Born out of writer Kevin Dyer’s wish to share stories of women “who watched their men go”, this feels like a play for the modern day, so vital and up to date, with government cuts, world conflict and our understanding of PTSD improving every day. As part of the tour, The Man Who… stopped off at the brilliant community theatre The Ropeshackle Arts Centre to tell this Shoreham audience about “real lives at times of immense change.”
The piece often feels like a Radio 4 ‘play for the day’, a documentary drama feature with the narration from ‘real’ military wife Samantha Trussler interspersed with dramatic dialogue and flashbacks. Samantha clearly tells us that this is not her story being presented, yet there are moments that seem to resonate with her personally as she struggles to watch some of the more intensely angry scenes. This in itself is engaging as we try to imagine what life is like for the couples whose own lives are impacted by work in the armed forces.
It is rare that new writing has the opportunity to be so well researched and performed with such naturalistic commitment but this is one of those wonderful evenings of a synthesis of strong writing, subtle direction and performers who had clearly bought into their characters.
For those that like their theatre to have sparks of originality, they won’t be disappointed with this production. There are many moments that challenge theatrical convention, which just adds to the engaging storytelling of Dyer’s script. Sam Wilson’s Ashley is already on stage offering to make pancakes for the audience as we wait for the start of the show, not quite knowing what to expect next. This creates a gentle way into the performance and offers a glimpse into the jovial, kind Ashley, the friendly soldier who left for war but did not come home the same man.
Wilson is well-cast as Ashley as we instantly warm to him and his charming wit. The change from before service to after is played effectively, without ever straying into villainous melodrama. We like Ashley, but we do not like whom he had become and this only helps to multiply the feelings of empathy towards his wife, Chloe, played by Stephanie Greer. The portrayal of their relationship is very convincing and, from the moment that Greer eats her first pancake through to the inevitable marital problems, there is never any doubt about her feelings of love, frustration and pain.
Perhaps the most interesting aspect of this particular performance is the way that the two stories are intertwined. It is such an interesting idea to have a ‘real’ storyteller, talking from experience, as this seems to make the performance more vital, more live and in the moment. Samantha Trussler speaks in an almost matter-of-fact manner, which in some ways makes her words more poignant. There is no dressing up of what the experience is like for those left at home and yet there is a glimmer of hope in Samantha’s own story which seems important. There are nice touches with David Haworth’s kitchen design and use of props to help tell various stories and keep us engaged with all of the action taking place in one space. The moments of drilling into the back of cupboards is a little distracting, though perhaps this may have been purposeful?

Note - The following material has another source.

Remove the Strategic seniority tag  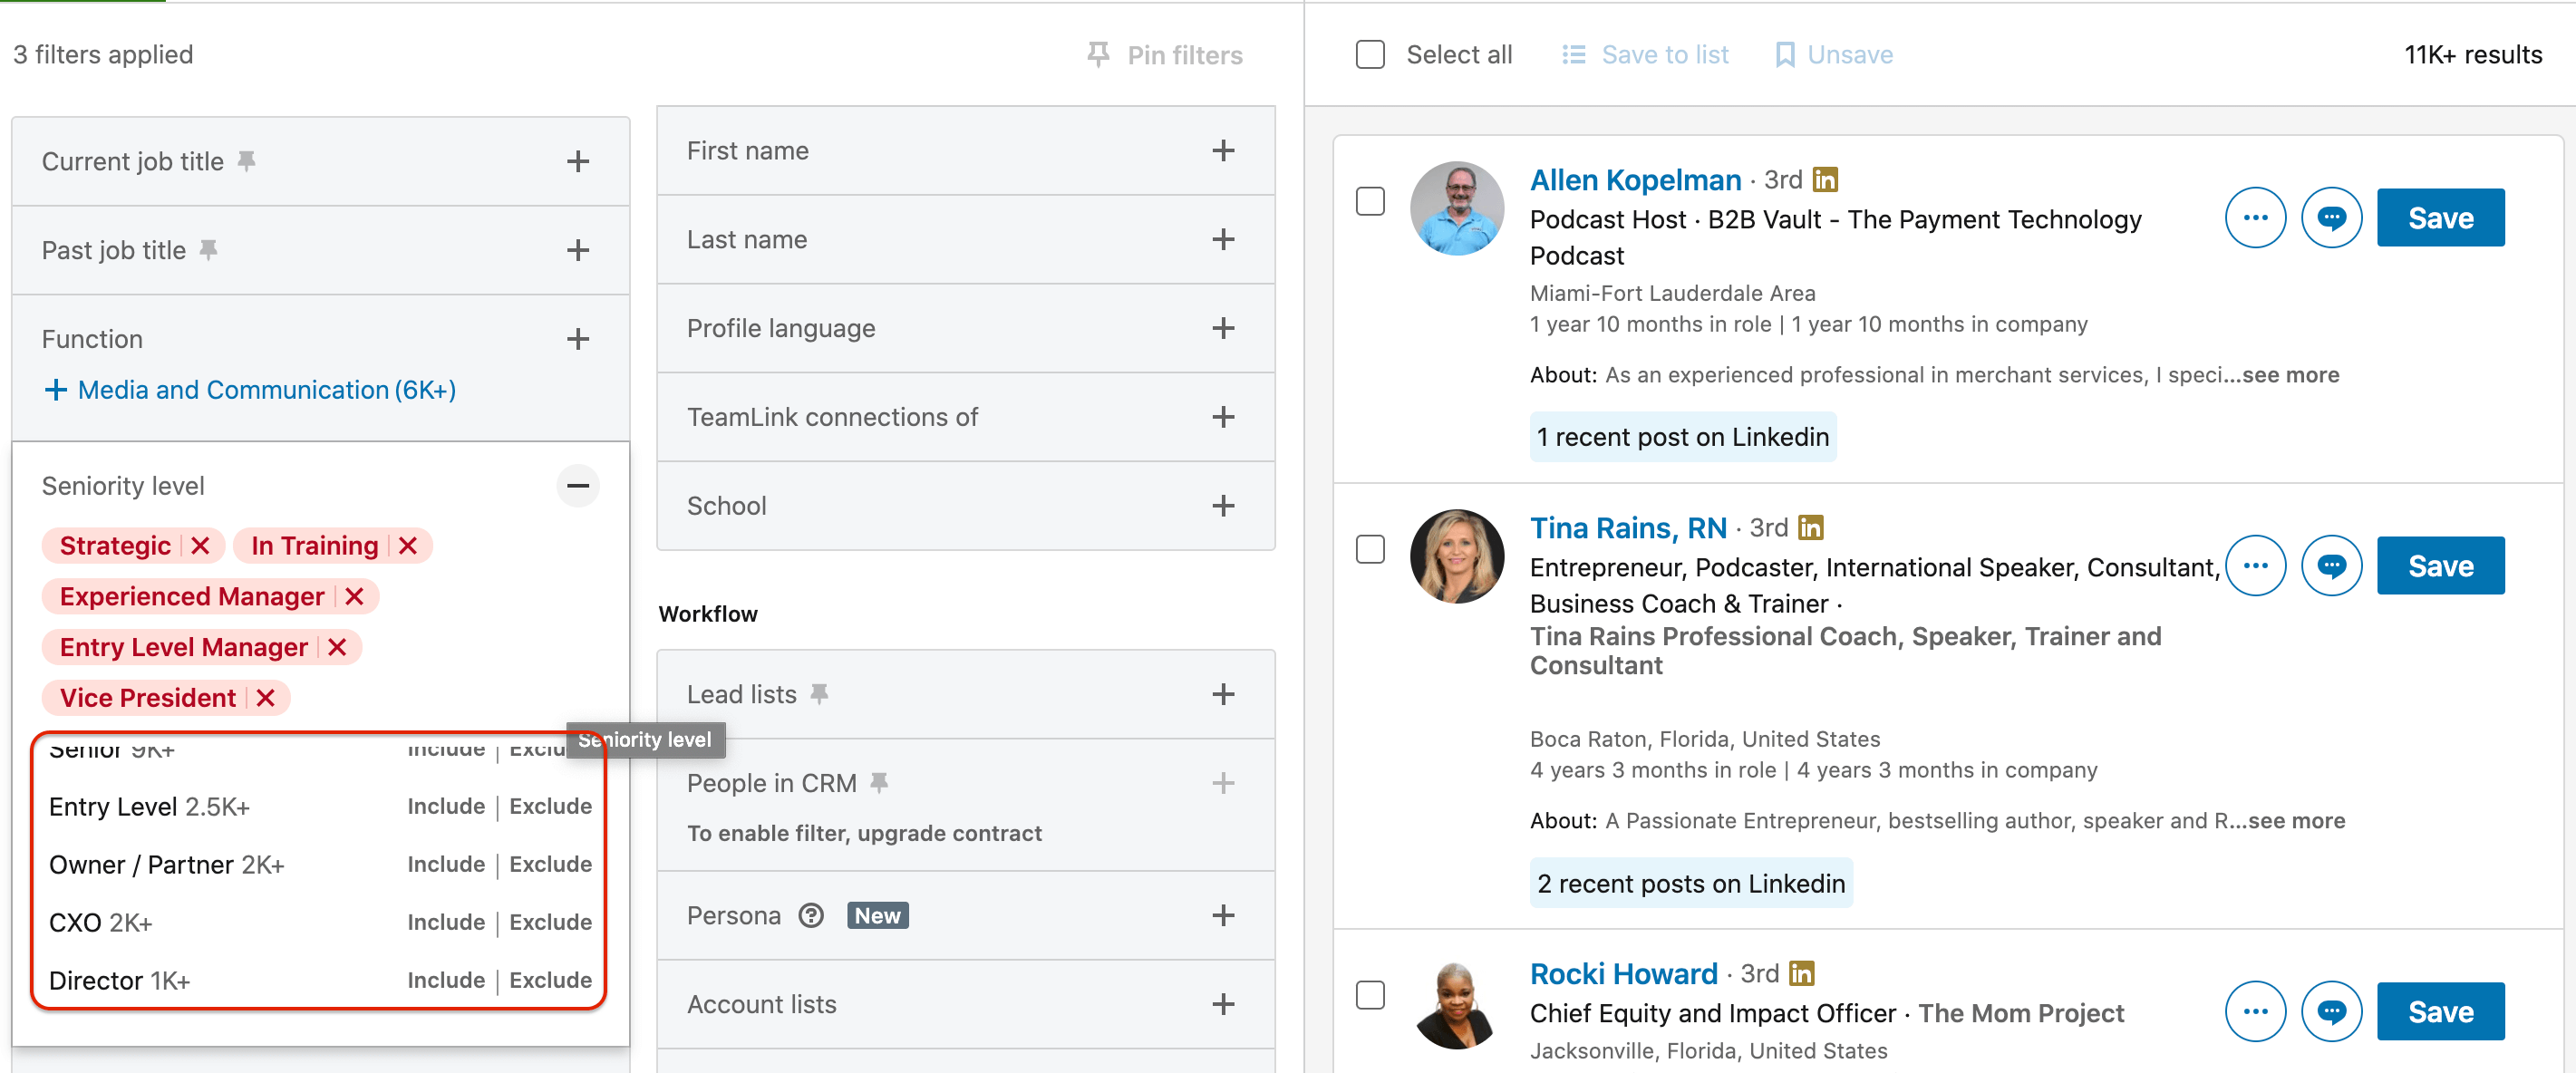[x=200, y=546]

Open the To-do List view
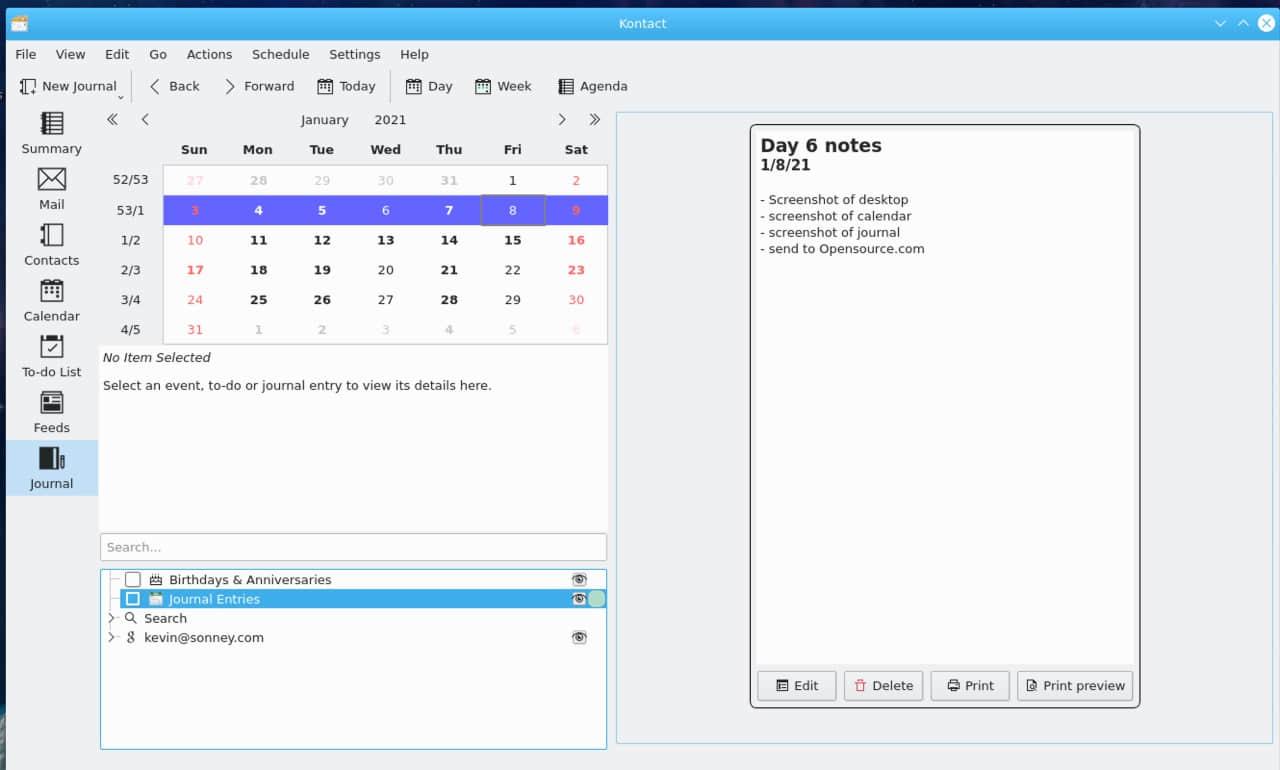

The performance was followed by a discussion with the audience, a reverse Q and A if you like, where the performers asked us, the audience, to share our thoughts and feelings. Suddenly the performance took a new turn and began a conversation that many wanted to carry on having, long after the lights had gone down. This is a fitting end to a really engaging piece, doing what all good theatre should do, namely leaving the audience reflecting on the performance well into the evening.
The tour continues throughout the country until the end of the month and I can’t recommend it highly enough.